Well, I keep progressively coming up with simpler ways to describe the whole system, which is good. But I've also figured out that the system cannot learn any arbitrary model in the turing-complete sense, which is bad. So I'll be revising the whole thing to be more complicated soon (if I think of a solution!). But, for now, here's the shortest-yet description, which simplifies matters by using only objects rather than objects and logical rules, the two being equivalent anyway.
The data is represented as a graph with labelled directed edges-- for those who don't know graph theory, that's a network of points connected by arrows that come in different types. The different types of arrows (a.k.a. the different labelings of the edges) represent different logical relations between the nodes, which represent single things (of a general sort).
These relations are divided into spatial relations and property relations; spatial relations point to other data-objects (the archtypical spatial relation being "next-to"), while property-relations point to nodes representing values of properties. If the data is a digital photo, for example, the spatial relations would be "above", "below", "right-of", and "left-of". The property relations would be "red" "green" and "blue", and would point to non-data nodes representing every number from 0 to 255. (These number nodes would have their own spatial relations: one-bigger-than and one-smaller-than.)
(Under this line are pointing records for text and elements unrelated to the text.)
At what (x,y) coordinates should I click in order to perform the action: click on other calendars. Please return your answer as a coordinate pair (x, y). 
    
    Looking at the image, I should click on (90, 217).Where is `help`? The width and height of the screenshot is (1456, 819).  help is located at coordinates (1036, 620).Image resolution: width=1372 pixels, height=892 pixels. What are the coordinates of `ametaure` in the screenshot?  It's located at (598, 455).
The first operation on this space is to make models of it. These models are constructed by learning objects in the space. "Learning objects" means recording probabilities for subgraphs (sub-networks). These probabilities can be recorded in various ways. The roughest way would be to use some threshhold, above which an object is considered "salient"-- thus, a model is a list of salient objects. (I've developed some math for deciding this threshold, but I won't go into it.) We can keep more information by actually recording probabilities for objects. We can keep even more by recording probability density functions (which give a probability that each possible probability value is the real probability value). The system works about the same regardless of choice (it just takes longer to process things and gives more accurate results).
Once we construct objects on a data space, we can create a new space in which these objects are the data, and objects on this space can be learned. In other words: once we've used the basic data as peices to put together larger objects, we can use these larger objects as pieces to put together even larger objects, et cetera, iterating on itself continually. So the "first operation" loops back on it's own output.
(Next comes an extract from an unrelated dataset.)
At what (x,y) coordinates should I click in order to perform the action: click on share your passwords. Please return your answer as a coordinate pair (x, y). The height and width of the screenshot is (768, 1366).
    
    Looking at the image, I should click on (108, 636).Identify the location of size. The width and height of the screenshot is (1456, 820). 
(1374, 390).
Models are also considered new data-spaces, the probabilities being the new properties to be predicted. This means that if the system has learned models for multiple comparable data-spaces, it can compare the different resulting models to try to find similarities. Based on these similarities, it can do such things as revise possible inaccuracies in the models (based on discrepencies with the general model patterns) and predict likely models for new spaces. Thus, there is a second way in which the modeling process wraps back on it's own output.
The second operation we can do is to record information about the context in which each of our learned objects appear. Like recording the probabilities of the objects, this can be done in different ways. The most convenient, given (1a), is to record information about what higher objects our object finds itself appearing in, and with what frequency. These records of context serve as new data-spaces in which to find patterns. The patterns found there can be used to revise the likely contexts of objects, as well as predict likely contexts for objects where little evidence has been gathered (the likely contexts of objects that occur rarely). (1b) applies here, meaning we compare the different models for the different context-spaces to find patterns.
It may be helpful to view the context of an object as a property of the object, which is acessible to the modeling process in data. This means that proccess 1 can build objects using context as a property in addition to the regular properties. Rather than predicting the direct properties given a particular situation, the system predicts an object with particular contextual properties, which in turn allows a prediction for the actual properties of the object. This is useful if there is some pattern between the contexts in which a pattern occured before and the contexts it's occuring in now, other than the obvious "it should still be the same" pattern; in other words, if some transformation has occured mapping the contexts to a new distribution.
And that's it. Well, not quite. I skipped over some little details.